上海万博 芸能
中国で初の二胡公演へ 張濱さん

名古屋を拠点に活動する中国人の二胡(にこ)奏者張濱(チャン・ビン)さん(39)が率いる二胡演奏団が12月7日、本場中国で初めてのコンサートを開く。東海3県の愛好家70人が中国伝統のメロディーを奏で、日中国交正常化35周年を祝う。張さんは「日本で文化として根付いた二胡を中国国民に聴いてほしい」と意気込む。
二胡は中国の古典楽器、胡弓(こきゅう)の一種。張さんは中国で18歳の時にプロデビューし、15年前に来日。二胡の普及に力を入れ、2005年の愛・地球博(愛知万博)で日本人120人によるステージを実現。次の目標とする10年の上海万博での公演に向け、練習を続けている。

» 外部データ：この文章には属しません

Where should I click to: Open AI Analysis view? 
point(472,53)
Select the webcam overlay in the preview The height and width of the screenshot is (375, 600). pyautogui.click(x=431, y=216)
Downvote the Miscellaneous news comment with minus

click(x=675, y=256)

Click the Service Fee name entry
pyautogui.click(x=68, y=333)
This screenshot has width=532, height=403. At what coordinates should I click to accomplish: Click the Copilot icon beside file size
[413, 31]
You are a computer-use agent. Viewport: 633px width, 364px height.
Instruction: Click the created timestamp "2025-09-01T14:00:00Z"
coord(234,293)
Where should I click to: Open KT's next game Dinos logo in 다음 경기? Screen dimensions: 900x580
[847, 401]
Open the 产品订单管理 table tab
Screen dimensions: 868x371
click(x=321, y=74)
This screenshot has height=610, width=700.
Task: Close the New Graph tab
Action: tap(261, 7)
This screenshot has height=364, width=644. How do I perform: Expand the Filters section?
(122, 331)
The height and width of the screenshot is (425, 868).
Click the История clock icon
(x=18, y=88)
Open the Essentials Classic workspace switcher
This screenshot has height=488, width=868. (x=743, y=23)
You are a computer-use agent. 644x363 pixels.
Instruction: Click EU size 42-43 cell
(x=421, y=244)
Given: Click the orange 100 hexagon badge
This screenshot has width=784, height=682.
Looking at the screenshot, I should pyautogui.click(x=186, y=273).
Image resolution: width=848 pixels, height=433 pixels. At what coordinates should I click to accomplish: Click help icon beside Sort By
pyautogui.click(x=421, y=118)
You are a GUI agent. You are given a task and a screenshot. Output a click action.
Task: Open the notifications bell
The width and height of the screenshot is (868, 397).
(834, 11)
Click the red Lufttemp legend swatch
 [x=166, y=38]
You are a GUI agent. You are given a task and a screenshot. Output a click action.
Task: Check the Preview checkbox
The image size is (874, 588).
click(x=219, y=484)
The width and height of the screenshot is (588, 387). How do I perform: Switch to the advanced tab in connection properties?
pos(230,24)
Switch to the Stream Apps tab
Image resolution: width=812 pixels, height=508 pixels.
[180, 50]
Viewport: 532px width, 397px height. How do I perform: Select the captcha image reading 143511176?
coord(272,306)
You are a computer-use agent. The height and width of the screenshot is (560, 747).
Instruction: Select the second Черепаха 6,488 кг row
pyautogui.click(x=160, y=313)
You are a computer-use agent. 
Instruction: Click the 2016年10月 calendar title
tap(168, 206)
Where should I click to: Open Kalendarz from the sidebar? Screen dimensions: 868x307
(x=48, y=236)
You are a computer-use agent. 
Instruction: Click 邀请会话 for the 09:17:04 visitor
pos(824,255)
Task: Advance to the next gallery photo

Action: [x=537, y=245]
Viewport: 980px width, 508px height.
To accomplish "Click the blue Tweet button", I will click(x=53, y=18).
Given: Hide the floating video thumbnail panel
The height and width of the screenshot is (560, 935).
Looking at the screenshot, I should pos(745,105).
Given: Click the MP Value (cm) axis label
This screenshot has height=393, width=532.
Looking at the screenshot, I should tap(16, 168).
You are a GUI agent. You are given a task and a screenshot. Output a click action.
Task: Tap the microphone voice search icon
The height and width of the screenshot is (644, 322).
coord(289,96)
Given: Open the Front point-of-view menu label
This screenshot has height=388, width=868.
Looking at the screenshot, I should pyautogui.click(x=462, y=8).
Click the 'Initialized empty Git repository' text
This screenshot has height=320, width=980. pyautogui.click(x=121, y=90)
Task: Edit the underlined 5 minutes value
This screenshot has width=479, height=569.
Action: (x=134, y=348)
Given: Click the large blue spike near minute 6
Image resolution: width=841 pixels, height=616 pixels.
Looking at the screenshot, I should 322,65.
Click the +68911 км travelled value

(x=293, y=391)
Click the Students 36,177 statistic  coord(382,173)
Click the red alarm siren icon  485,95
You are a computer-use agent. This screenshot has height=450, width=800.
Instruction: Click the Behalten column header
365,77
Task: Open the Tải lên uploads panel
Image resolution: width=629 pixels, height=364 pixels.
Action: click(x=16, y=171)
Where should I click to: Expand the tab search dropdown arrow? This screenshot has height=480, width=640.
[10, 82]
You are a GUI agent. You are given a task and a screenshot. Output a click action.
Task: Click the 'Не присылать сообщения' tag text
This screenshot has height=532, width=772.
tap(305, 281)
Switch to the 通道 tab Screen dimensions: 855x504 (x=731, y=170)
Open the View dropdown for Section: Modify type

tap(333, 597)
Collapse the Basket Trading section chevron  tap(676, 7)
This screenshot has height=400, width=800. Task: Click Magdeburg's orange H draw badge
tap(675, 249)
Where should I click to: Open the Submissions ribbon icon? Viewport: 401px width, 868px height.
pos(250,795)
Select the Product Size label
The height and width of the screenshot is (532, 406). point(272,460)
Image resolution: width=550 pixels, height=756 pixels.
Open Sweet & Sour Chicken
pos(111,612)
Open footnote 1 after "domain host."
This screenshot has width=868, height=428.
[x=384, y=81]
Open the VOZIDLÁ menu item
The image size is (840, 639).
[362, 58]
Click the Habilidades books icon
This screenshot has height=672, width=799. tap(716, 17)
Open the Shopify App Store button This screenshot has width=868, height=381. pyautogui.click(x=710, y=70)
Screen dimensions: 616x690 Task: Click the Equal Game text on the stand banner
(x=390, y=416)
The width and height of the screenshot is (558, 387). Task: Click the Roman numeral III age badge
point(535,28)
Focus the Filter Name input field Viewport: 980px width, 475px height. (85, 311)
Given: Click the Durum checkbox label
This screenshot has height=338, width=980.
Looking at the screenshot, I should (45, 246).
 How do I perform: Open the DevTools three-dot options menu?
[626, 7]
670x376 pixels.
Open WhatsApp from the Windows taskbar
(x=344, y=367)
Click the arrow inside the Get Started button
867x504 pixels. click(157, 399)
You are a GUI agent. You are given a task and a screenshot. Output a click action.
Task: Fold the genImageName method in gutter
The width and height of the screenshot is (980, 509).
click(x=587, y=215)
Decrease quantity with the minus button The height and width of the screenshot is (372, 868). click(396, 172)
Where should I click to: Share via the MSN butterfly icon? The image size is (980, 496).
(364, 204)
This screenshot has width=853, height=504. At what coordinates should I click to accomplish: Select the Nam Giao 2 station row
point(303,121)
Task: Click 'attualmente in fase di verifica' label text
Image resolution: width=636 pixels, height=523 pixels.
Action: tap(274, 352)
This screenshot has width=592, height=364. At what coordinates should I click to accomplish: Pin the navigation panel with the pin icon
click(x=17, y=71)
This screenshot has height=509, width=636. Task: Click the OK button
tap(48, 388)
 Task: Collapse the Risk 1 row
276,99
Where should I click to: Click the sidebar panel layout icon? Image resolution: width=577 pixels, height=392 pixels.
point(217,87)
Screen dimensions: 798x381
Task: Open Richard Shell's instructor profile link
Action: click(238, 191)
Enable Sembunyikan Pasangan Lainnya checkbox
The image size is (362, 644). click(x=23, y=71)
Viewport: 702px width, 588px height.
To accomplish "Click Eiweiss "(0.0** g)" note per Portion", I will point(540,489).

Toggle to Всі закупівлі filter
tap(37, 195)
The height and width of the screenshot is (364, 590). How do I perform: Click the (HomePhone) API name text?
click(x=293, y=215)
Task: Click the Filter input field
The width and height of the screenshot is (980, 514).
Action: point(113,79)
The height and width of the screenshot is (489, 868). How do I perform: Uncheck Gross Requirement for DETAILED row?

上海万博への第一歩として「中国で一度、ステージを」と中国側に打診したところ、自動車産業が相次ぎ進出し、愛知県と経済的なつながりの深い天津での公演が決定。当日は2500人の現地招待客を前に、中学生から70歳代までの日本人の教え子たちが独奏や、天津のオーケストラとの合奏で「さくらさくら」など計5曲を披露する。
現在、追い込みの練習に余念のない張さんは「二胡を愛する人が日本にこれだけいると中国人に知ってほしい。慣れない中国で頑張る日本人駐在員にも、音楽でパワーをあげられたら」と話す。